“This project was all about leveling up,” says designer Morgan Farrow of the second residence she’s completed for this young Dallas family. “Their former house was fairly modern, and they wanted this one to make a real statement.” After her clients purchased the abode—originally designed by builder Christopher Cole in collaboration with his lead designer, Nancy Moderi, and residential designer Jason Kongabel of Mohment—Farrow came onboard to flesh out the interiors with Cole and his project manager, Gustavo Estrada.
For the designer, finding the sweet spot between elevated and family-friendly was key. “It’s a modern Texas version of a Santa Barbara residence,” continues Farrow, noting the family spends summers in the sunny seaside locale. “It has clean lines, a neutral palette and that California spirit that draws you outside.” With the couple expecting another baby as work began, she adds, “we needed to create conducive spaces for children without losing the sexy energy that matched the architecture.” Chimes the husband: “It was important to balance comfort during the day with a moody, glam feel in the evening after the kids go to bed.”
With that in mind, Farrow conjured an alluring attitude throughout the interiors that’s evident immediately upon arrival. Stepping through the front door, visitors encounter a massive entry space evoking a private art gallery. A grand piano sits to one side, and an oversize art book stand to the other. On the wall hangs neon artwork reading, “Just kiss me, we can talk later.” Overhead, a glittering chandelier draws the eye farther upward to a Hunt Slonem bunny painting along the stairs. “The whole area has a very ‘glammy’ look, but it also feels light and gracious,” the designer explains.

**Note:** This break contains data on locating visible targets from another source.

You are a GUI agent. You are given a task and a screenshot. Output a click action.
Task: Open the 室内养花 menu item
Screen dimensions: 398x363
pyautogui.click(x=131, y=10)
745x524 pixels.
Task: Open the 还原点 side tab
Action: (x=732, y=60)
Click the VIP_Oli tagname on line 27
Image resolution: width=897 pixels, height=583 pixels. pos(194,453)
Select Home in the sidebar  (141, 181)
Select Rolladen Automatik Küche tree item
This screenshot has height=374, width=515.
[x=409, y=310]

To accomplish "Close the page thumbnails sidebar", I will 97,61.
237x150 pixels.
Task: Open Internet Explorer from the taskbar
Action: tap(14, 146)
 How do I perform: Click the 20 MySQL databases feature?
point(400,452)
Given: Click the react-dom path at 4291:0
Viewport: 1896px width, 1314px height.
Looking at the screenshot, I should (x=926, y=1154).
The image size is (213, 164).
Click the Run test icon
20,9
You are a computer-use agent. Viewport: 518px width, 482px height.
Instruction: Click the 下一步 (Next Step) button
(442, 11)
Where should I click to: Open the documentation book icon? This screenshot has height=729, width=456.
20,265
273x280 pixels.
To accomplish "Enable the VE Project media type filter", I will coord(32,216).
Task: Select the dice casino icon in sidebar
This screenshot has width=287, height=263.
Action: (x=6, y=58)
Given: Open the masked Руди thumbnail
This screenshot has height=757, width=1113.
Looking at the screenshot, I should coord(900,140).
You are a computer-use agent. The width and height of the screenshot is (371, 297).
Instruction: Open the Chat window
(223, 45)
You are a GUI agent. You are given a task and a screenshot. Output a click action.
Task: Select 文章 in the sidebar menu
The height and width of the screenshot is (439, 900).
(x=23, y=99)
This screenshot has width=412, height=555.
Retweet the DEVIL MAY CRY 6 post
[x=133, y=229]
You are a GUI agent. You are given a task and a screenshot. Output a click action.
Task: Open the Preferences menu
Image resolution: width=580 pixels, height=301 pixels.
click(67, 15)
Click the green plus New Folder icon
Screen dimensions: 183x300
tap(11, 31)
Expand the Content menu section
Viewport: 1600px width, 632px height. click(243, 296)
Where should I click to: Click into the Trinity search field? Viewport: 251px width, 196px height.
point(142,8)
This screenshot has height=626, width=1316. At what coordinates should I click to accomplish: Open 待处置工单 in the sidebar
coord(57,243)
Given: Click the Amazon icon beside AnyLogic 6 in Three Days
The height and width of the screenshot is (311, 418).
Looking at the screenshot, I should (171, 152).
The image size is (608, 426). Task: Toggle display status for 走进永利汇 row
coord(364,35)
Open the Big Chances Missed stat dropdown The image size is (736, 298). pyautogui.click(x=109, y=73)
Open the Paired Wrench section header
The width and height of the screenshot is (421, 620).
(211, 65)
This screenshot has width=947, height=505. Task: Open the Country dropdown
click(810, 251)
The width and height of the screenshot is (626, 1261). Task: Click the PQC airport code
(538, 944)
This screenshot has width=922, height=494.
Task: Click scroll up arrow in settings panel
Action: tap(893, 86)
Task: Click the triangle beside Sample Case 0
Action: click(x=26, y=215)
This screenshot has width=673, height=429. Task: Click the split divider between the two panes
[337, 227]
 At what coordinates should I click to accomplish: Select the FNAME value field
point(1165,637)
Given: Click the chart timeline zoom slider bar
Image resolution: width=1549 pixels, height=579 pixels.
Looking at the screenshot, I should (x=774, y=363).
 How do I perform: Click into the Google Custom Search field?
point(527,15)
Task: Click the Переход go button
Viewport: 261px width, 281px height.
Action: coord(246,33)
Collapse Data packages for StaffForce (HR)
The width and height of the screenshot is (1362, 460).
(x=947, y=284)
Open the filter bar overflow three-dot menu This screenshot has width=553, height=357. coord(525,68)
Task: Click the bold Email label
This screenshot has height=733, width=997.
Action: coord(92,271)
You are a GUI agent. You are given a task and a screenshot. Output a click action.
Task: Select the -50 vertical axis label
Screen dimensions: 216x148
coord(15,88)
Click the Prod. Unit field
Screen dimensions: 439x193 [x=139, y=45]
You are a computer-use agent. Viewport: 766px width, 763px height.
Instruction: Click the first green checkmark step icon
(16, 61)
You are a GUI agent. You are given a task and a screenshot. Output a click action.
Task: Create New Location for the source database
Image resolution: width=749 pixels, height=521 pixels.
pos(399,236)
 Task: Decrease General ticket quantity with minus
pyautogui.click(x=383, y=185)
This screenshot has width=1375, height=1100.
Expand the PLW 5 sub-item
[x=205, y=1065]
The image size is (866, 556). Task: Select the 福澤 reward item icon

That vibe extends beyond the entry into a formal living room Farrow transformed into a luxurious study for the husband. “It’s tailored and refined—a great place to read or listen to podcasts,” he notes. Essentially a dark lounge attached to the husband’s office, “it’s like a jewel box but masculine,” Farrow describes. At the same time, its richly hued, sophisticated design helps balance the drama of the dining room on the opposite side of the front door. “We needed to make it feel more intimate, so we clad the dining walls in a metallic grass cloth and found a plaster-looking paper to line the ceiling coffers,” recalls Farrow. What really makes the room sparkle, however, are the artworks on display. Gracing one wall is a Tyler Shields photograph, Glitter Mouth, which Farrow describes as “sexy but elegant.” On another wall, above two brass consoles flanking the fireplace, hang prints from Andy Warhol’s “Cowboys and Indians” series, which the husband sourced.
Linking the dining room to the kitchen are a pantry with an old-school cocktail bar feel and a wine room, both of which underscore this home’s ability to host a party. But, according to the designer, the real “heartbeat” of the interiors is the main living area. Located just beyond the kitchen, the space perfectly illustrates Farrow’s aplomb in blending glamorous touches with family-friendly living. “The room is long, so we created both ‘formal’ and ‘flop’ zones,” she explains. “The big U-shaped sofa is the place everyone wants to be—just grab a kid and cozy up!” Punctuating the walls, black-and-white photographs by David Yarrow also “add a Ralph Lauren chicness to the room,” she notes.
The interiors take a more serene turn in the primary bedroom, where the clients requested “soft tones and a Monet-like palette,” says the husband. With that directive, however, Farrow still ensured plenty of visual interest. She designed a paneled bed wall inset with plaster-like wallpaper inspired by the dining room’s coffered ceiling, which “adds dimension and gives the room some architecture,” she explains. Meanwhile, yet another Slonem painting, this one depicting a peacock, serves as a playful nod to the wife’s nickname for her design-loving spouse. “It was wonderful seeing all the textiles and wallpapers come together,” the husband muses, “but I had the most fun curating the art.” The collaboration was equally satisfying for the couple’s interior designer. “Exploring what ‘elevated’ means for these owners was a fun process,” Farrow says of the California dreamers. “You can create a well-appointed home that still functions for a family.”